SHORT EXERCISE: Rewrite the records below as a numbered list, one line per item, skipping any blank lines.

RECORDS TO USE:

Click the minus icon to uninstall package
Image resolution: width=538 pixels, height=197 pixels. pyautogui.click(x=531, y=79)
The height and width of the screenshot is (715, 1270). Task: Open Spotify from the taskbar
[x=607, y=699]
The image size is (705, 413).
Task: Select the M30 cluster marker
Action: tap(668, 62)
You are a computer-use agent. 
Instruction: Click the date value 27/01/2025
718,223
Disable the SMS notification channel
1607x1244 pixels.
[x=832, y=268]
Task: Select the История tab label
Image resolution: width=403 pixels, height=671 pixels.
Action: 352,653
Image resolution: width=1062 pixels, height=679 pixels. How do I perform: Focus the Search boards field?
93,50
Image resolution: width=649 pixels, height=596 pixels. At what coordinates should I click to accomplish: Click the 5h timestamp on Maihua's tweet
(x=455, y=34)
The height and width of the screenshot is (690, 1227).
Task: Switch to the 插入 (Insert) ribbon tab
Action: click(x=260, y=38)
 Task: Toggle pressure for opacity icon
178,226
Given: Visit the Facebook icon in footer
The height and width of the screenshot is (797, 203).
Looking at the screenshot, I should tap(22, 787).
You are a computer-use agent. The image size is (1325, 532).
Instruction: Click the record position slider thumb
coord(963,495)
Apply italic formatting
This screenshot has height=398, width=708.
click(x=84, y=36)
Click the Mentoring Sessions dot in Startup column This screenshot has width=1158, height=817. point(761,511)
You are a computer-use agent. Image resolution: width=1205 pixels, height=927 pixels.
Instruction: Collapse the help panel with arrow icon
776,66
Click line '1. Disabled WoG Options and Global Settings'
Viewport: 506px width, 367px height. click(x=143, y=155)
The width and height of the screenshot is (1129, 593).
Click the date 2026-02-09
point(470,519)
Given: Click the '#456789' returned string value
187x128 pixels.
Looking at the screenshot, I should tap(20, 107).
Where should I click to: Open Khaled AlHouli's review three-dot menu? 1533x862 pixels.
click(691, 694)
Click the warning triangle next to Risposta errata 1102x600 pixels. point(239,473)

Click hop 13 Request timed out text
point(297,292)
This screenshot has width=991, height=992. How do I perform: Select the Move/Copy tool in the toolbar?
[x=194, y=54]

RESPONSE FOR THIS EXERCISE:
1. Click the minus icon to uninstall package
2. Image resolution: width=538 pixels, height=197 pixels. pyautogui.click(x=531, y=79)
3. The height and width of the screenshot is (715, 1270). Task: Open Spotify from the taskbar
4. [x=607, y=699]
5. The image size is (705, 413).
6. Task: Select the M30 cluster marker
7. Action: tap(668, 62)
8. You are a computer-use agent. 
9. Instruction: Click the date value 27/01/2025
10. 718,223
11. Disable the SMS notification channel
12. 1607x1244 pixels.
13. [x=832, y=268]
14. Task: Select the История tab label
15. Image resolution: width=403 pixels, height=671 pixels.
16. Action: 352,653
17. Image resolution: width=1062 pixels, height=679 pixels. How do I perform: Focus the Search boards field?
18. 93,50
19. Image resolution: width=649 pixels, height=596 pixels. At what coordinates should I click to accomplish: Click the 5h timestamp on Maihua's tweet
20. (x=455, y=34)
21. The height and width of the screenshot is (690, 1227).
22. Task: Switch to the 插入 (Insert) ribbon tab
23. Action: click(x=260, y=38)
24.  Task: Toggle pressure for opacity icon
25. 178,226
26. Given: Visit the Facebook icon in footer
27. The height and width of the screenshot is (797, 203).
28. Looking at the screenshot, I should tap(22, 787).
29. You are a computer-use agent. The image size is (1325, 532).
30. Instruction: Click the record position slider thumb
31. coord(963,495)
32. Apply italic formatting
33. This screenshot has height=398, width=708.
34. click(x=84, y=36)
35. Click the Mentoring Sessions dot in Startup column This screenshot has width=1158, height=817. point(761,511)
36. You are a computer-use agent. Image resolution: width=1205 pixels, height=927 pixels.
37. Instruction: Collapse the help panel with arrow icon
38. 776,66
39. Click line '1. Disabled WoG Options and Global Settings'
40. Viewport: 506px width, 367px height. click(x=143, y=155)
41. The width and height of the screenshot is (1129, 593).
42. Click the date 2026-02-09
43. point(470,519)
44. Given: Click the '#456789' returned string value
45. 187x128 pixels.
46. Looking at the screenshot, I should tap(20, 107).
47. Where should I click to: Open Khaled AlHouli's review three-dot menu? 1533x862 pixels.
48. click(691, 694)
49. Click the warning triangle next to Risposta errata 1102x600 pixels. point(239,473)
50. Click hop 13 Request timed out text
51. point(297,292)
52. This screenshot has width=991, height=992. How do I perform: Select the Move/Copy tool in the toolbar?
53. [x=194, y=54]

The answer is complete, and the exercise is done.